Requirement: Without pictures, retype the following entries exactly.

Dataset entries

--- START ---

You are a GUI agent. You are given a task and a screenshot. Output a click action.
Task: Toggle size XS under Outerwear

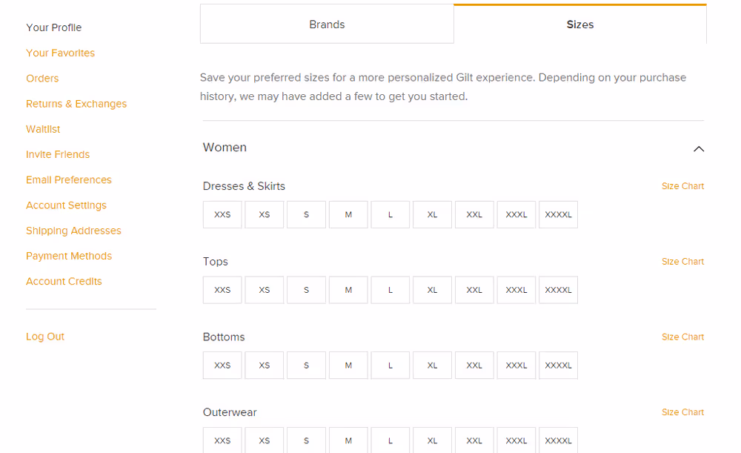click(x=265, y=440)
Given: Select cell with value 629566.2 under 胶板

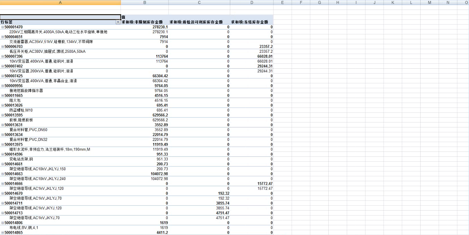Looking at the screenshot, I should [159, 120].
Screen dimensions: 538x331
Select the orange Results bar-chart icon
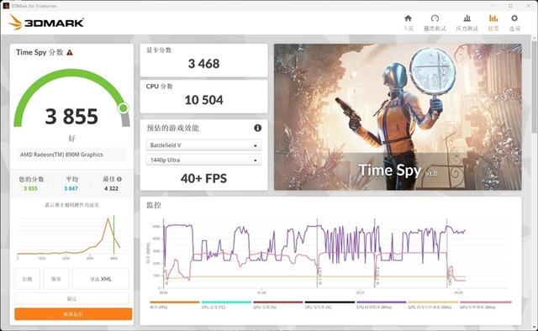click(493, 18)
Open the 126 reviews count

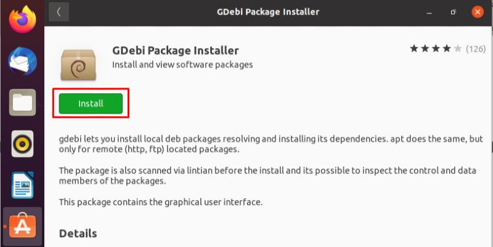476,48
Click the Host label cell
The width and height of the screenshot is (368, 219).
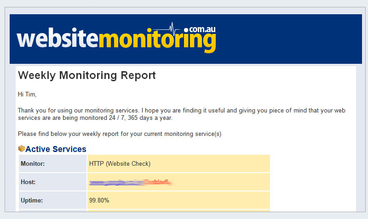point(52,182)
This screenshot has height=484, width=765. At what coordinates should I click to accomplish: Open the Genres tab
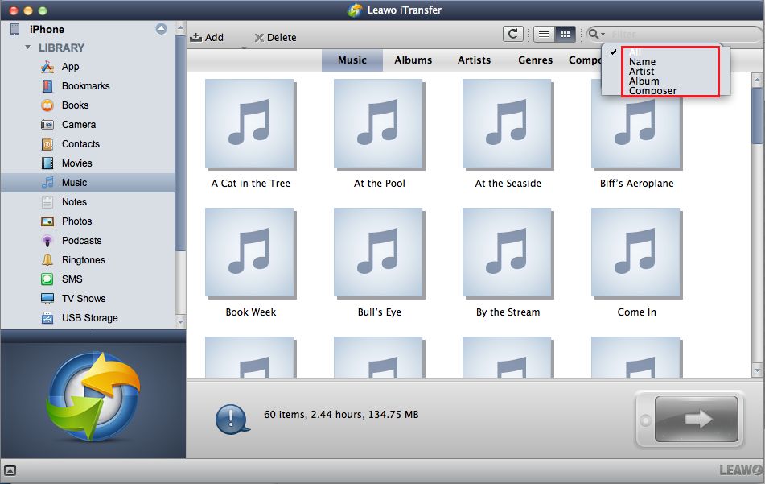click(x=535, y=60)
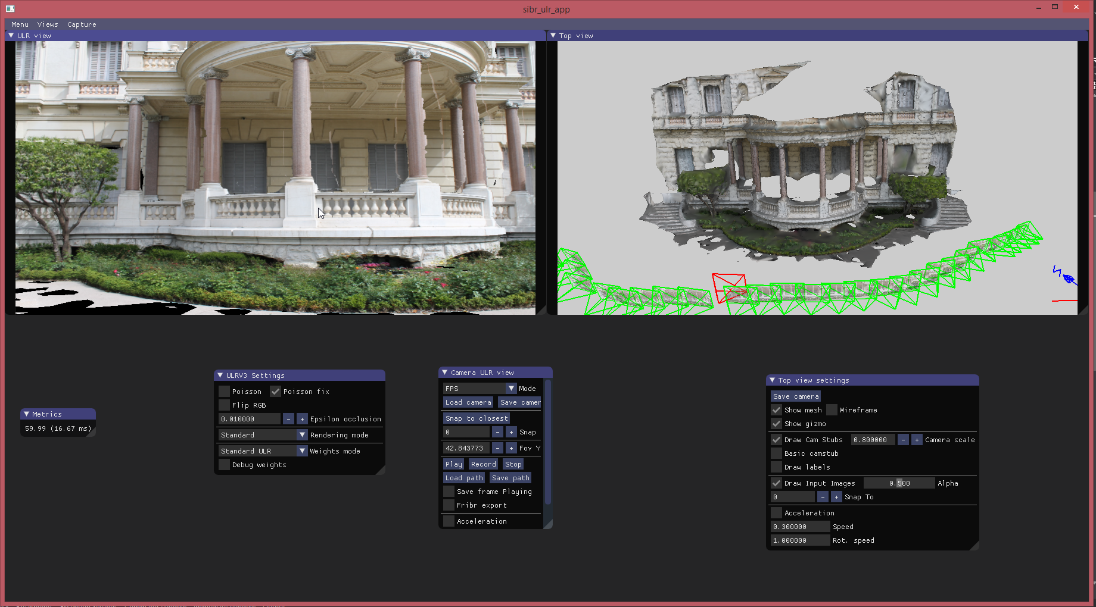Click the Speed input field
The image size is (1096, 607).
coord(799,527)
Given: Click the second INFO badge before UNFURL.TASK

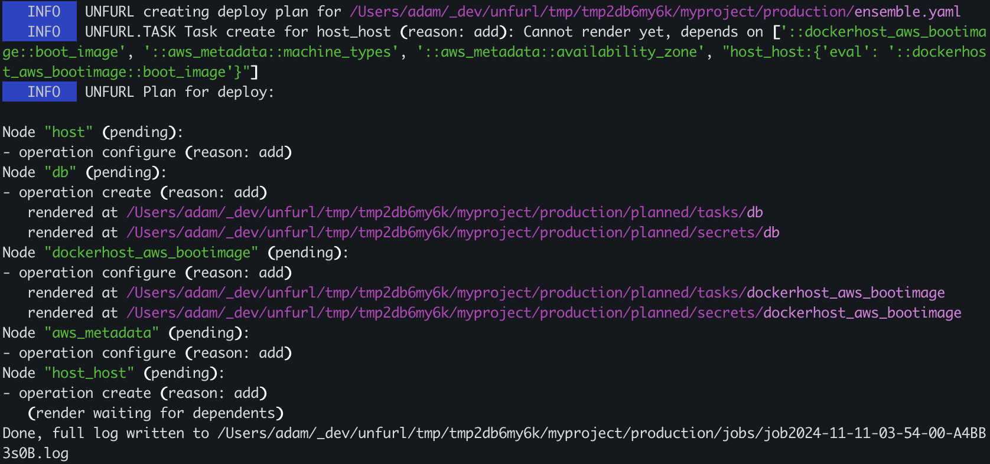Looking at the screenshot, I should (40, 31).
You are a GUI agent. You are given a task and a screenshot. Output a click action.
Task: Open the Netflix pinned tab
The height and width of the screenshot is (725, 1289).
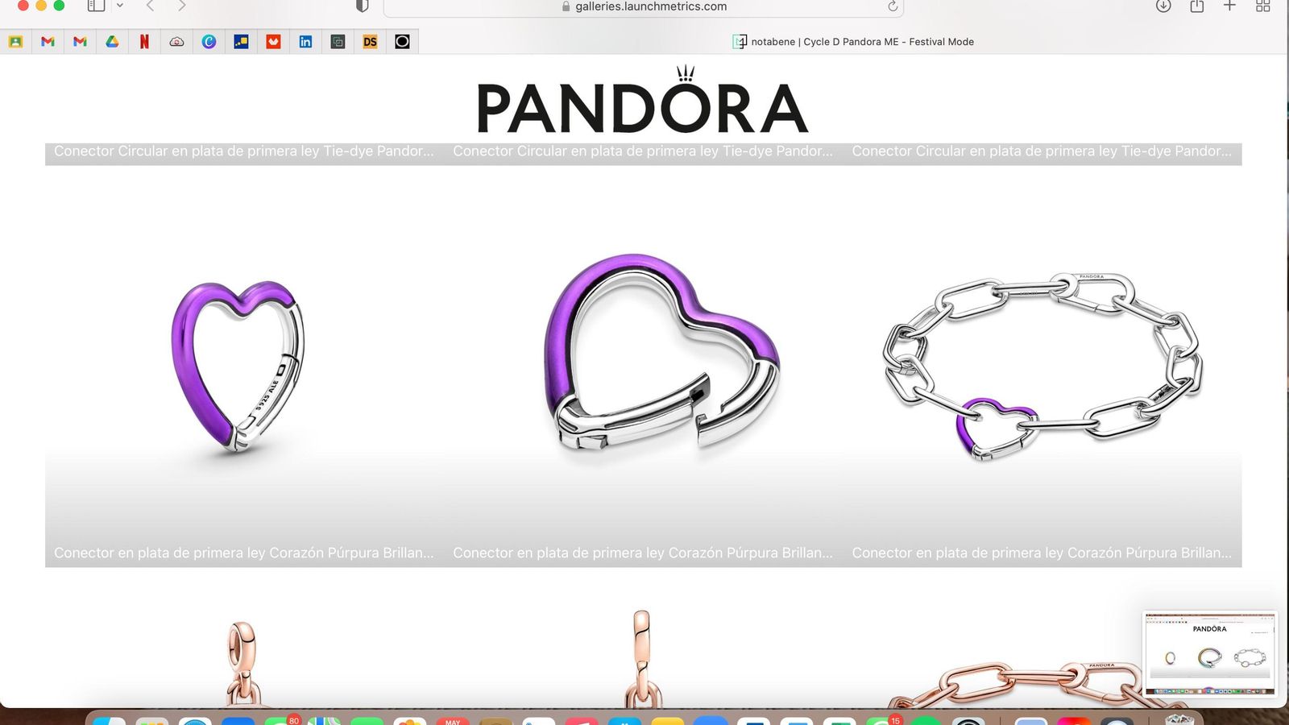pos(144,42)
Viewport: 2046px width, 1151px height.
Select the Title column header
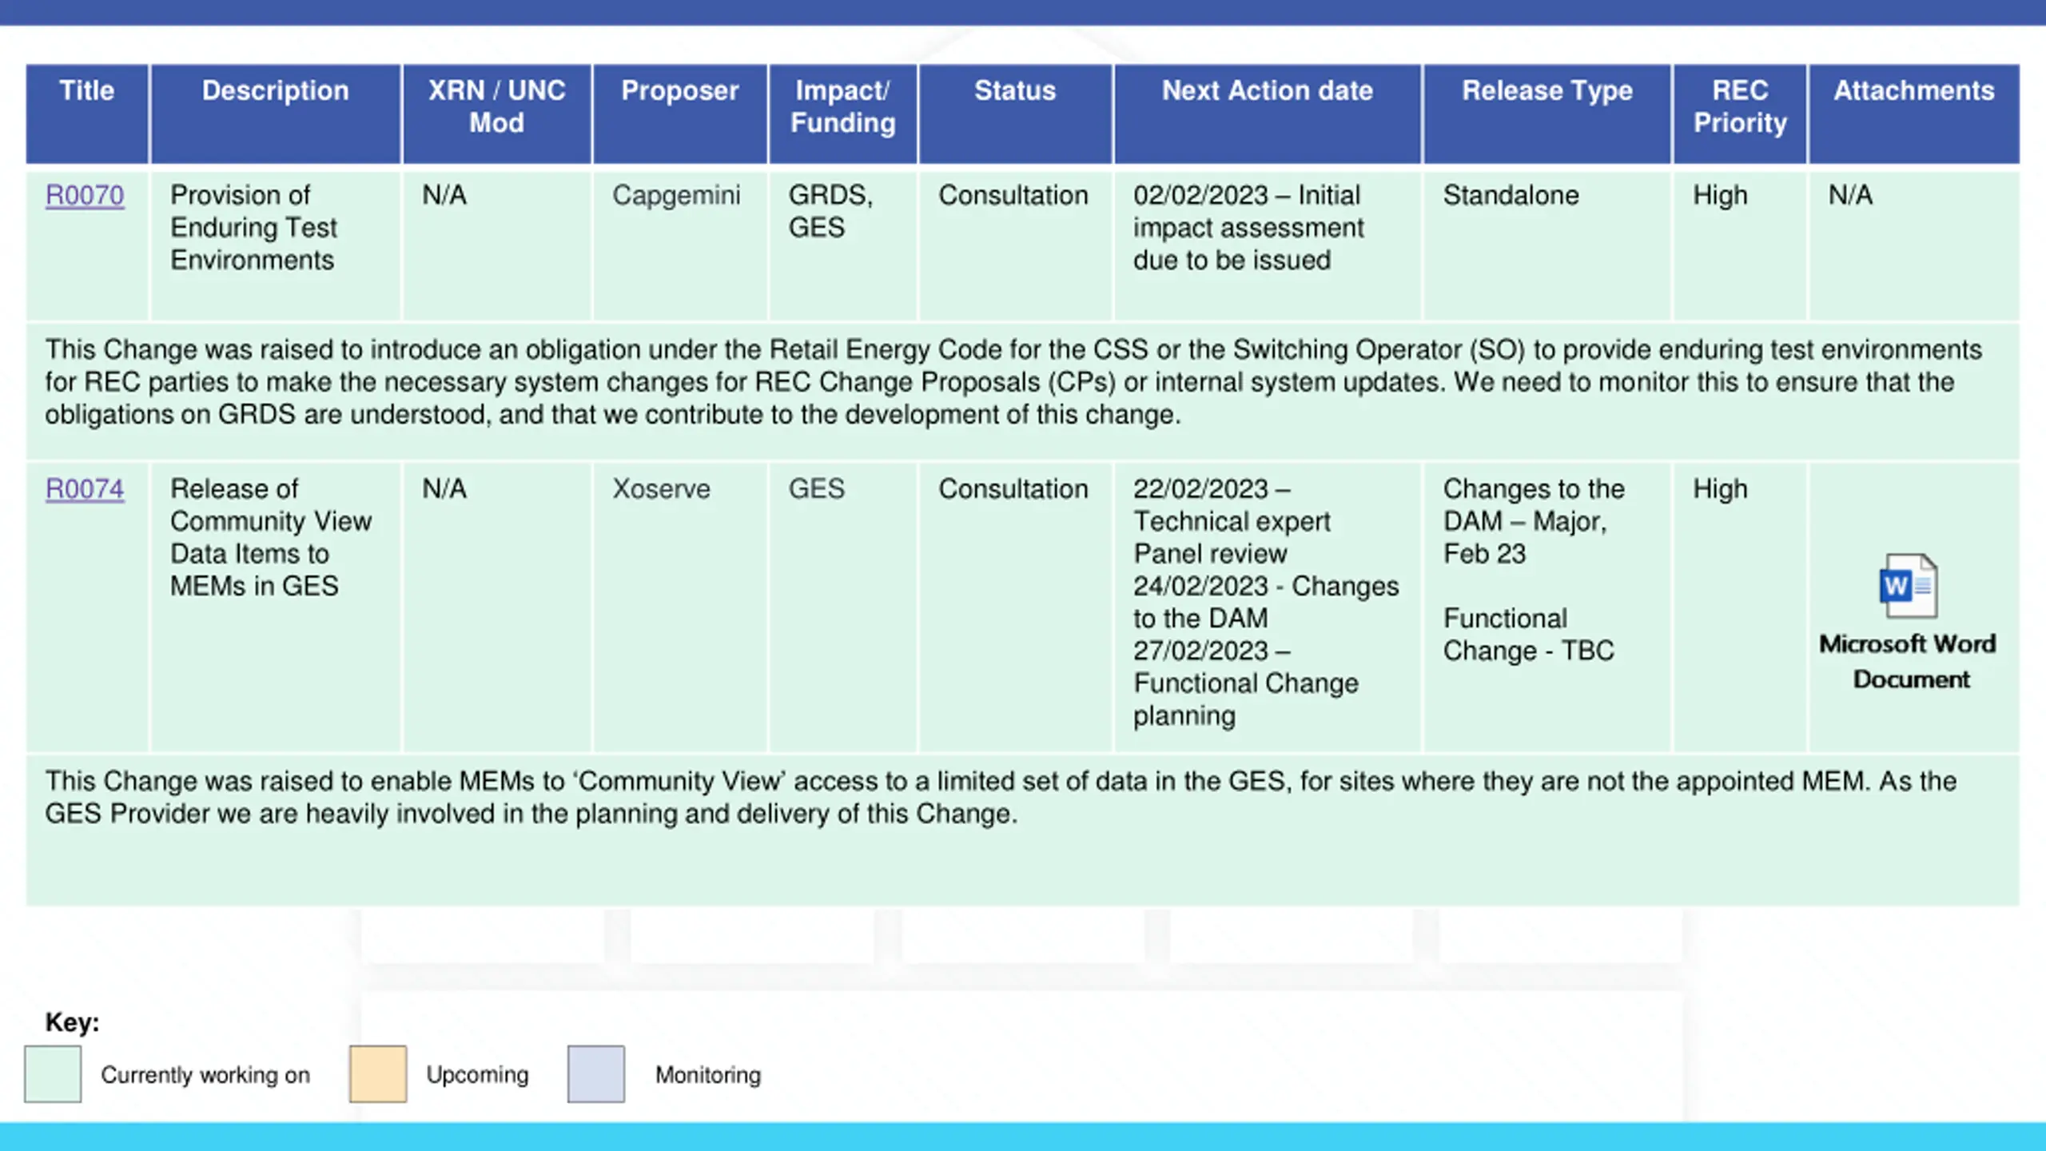[x=87, y=114]
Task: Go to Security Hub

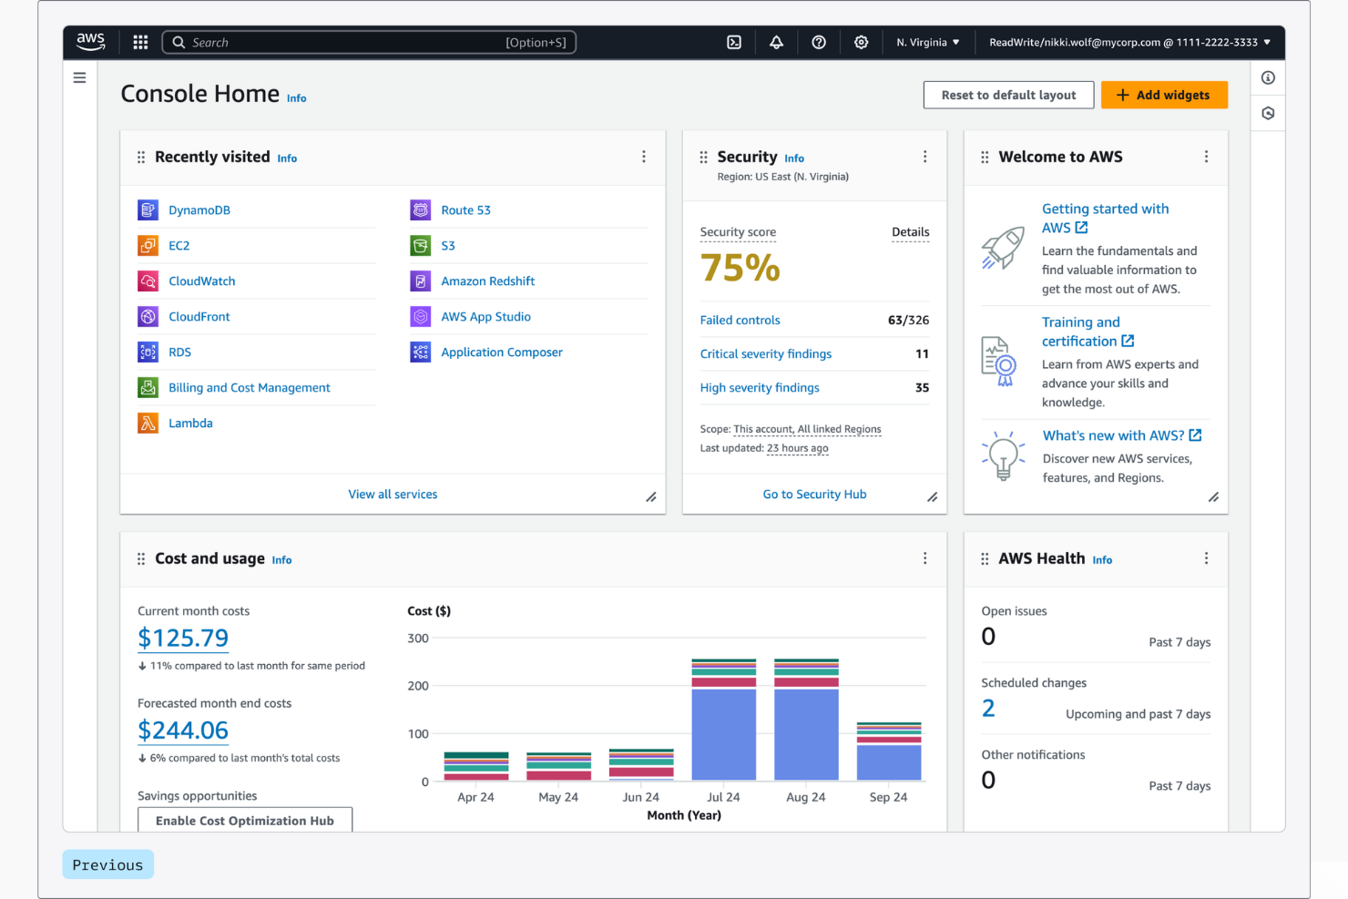Action: [813, 494]
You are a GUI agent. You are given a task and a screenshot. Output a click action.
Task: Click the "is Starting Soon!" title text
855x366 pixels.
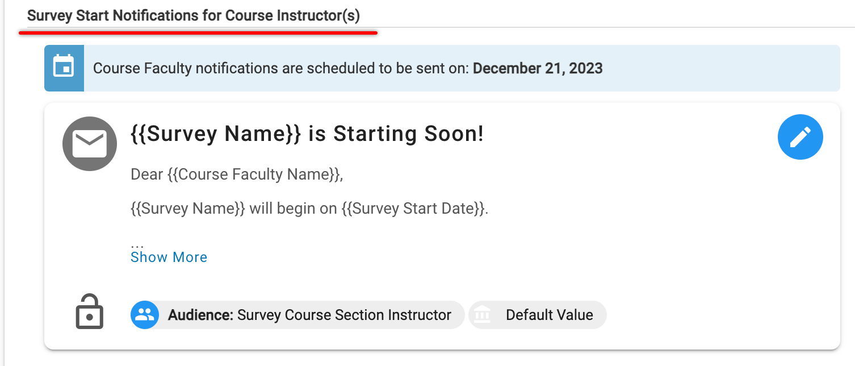(396, 134)
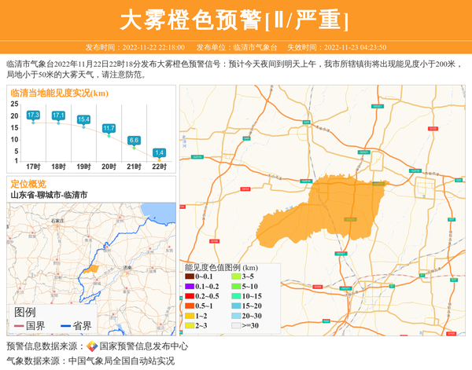Click the 0~0.1 dark brown legend swatch

pyautogui.click(x=190, y=277)
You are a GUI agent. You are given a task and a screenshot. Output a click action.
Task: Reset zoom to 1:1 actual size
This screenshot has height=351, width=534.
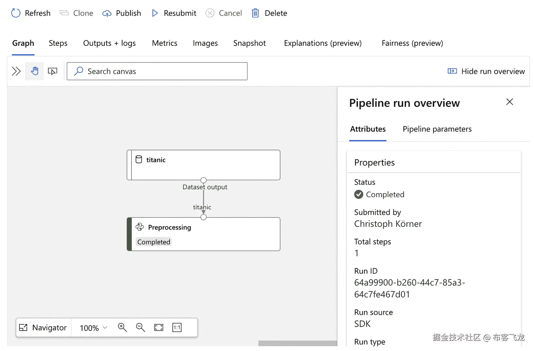[x=177, y=327]
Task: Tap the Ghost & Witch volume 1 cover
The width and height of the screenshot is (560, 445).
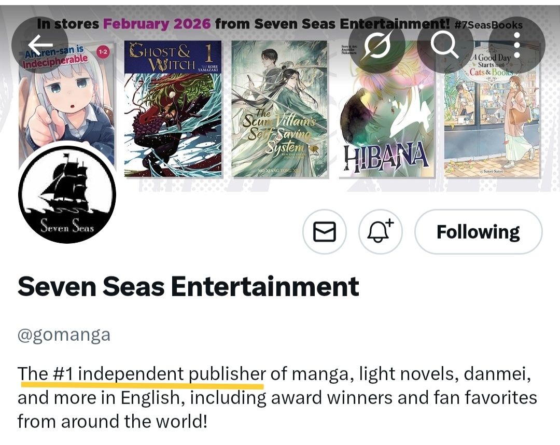Action: coord(173,109)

--- END ---

Answer space:
You are a GUI agent. You are given a task and a screenshot. Output a click action.
Task: Toggle size XS under Outerwear

click(x=265, y=440)
Given: Select cell with value 629566.2 under 胶板

Looking at the screenshot, I should [159, 120].
Screen dimensions: 538x331
Select the orange Results bar-chart icon
click(493, 18)
Open the 126 reviews count

476,48
Click the Host label cell
The width and height of the screenshot is (368, 219).
point(52,182)
This screenshot has height=484, width=765. At what coordinates should I click to accomplish: Open the Genres tab
click(x=535, y=60)
Click the Speed input field
The image size is (1096, 607).
coord(799,527)
Given: Click the second INFO badge before UNFURL.TASK

Looking at the screenshot, I should (40, 31).
You are a GUI agent. You are given a task and a screenshot. Output a click action.
Task: Open the Netflix pinned tab
The height and width of the screenshot is (725, 1289).
pos(144,42)
Viewport: 2046px width, 1151px height.
Select the Title column header
[x=87, y=114]
Task: Go to Security Hub

Action: [813, 494]
You are a GUI agent. You are given a task and a screenshot. Output a click action.
Task: Click the "is Starting Soon!" title text
855x366 pixels.
(396, 134)
Click the 0~0.1 dark brown legend swatch

pyautogui.click(x=190, y=277)
You are a GUI agent. You are given a task and a screenshot. Output a click action.
Task: Reset zoom to 1:1 actual size
This screenshot has height=351, width=534.
[x=177, y=327]
Task: Tap the Ghost & Witch volume 1 cover
The width and height of the screenshot is (560, 445).
Action: coord(173,109)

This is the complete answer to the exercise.